**EXERCISE BRIEF**
In the copy, include every entry exactly but none of the pictures.

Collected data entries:
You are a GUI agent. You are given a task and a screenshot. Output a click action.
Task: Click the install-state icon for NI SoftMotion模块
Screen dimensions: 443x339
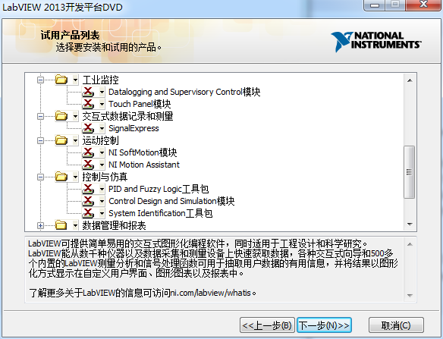click(x=88, y=152)
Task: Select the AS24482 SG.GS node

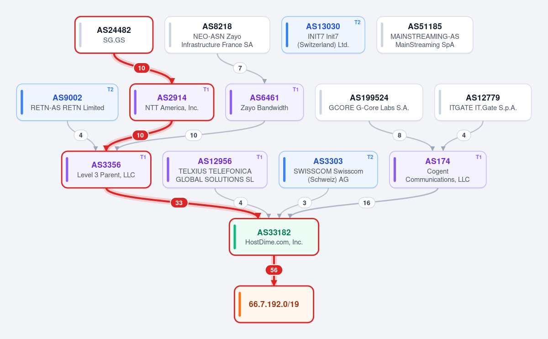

**ANSWER AREA**
You are a GUI agent. You are given a task and a screenshot. Output a click action.
Task: Click the install-state icon for NI SoftMotion模块
Screen dimensions: 443x339
click(x=88, y=152)
Task: Select the AS24482 SG.GS node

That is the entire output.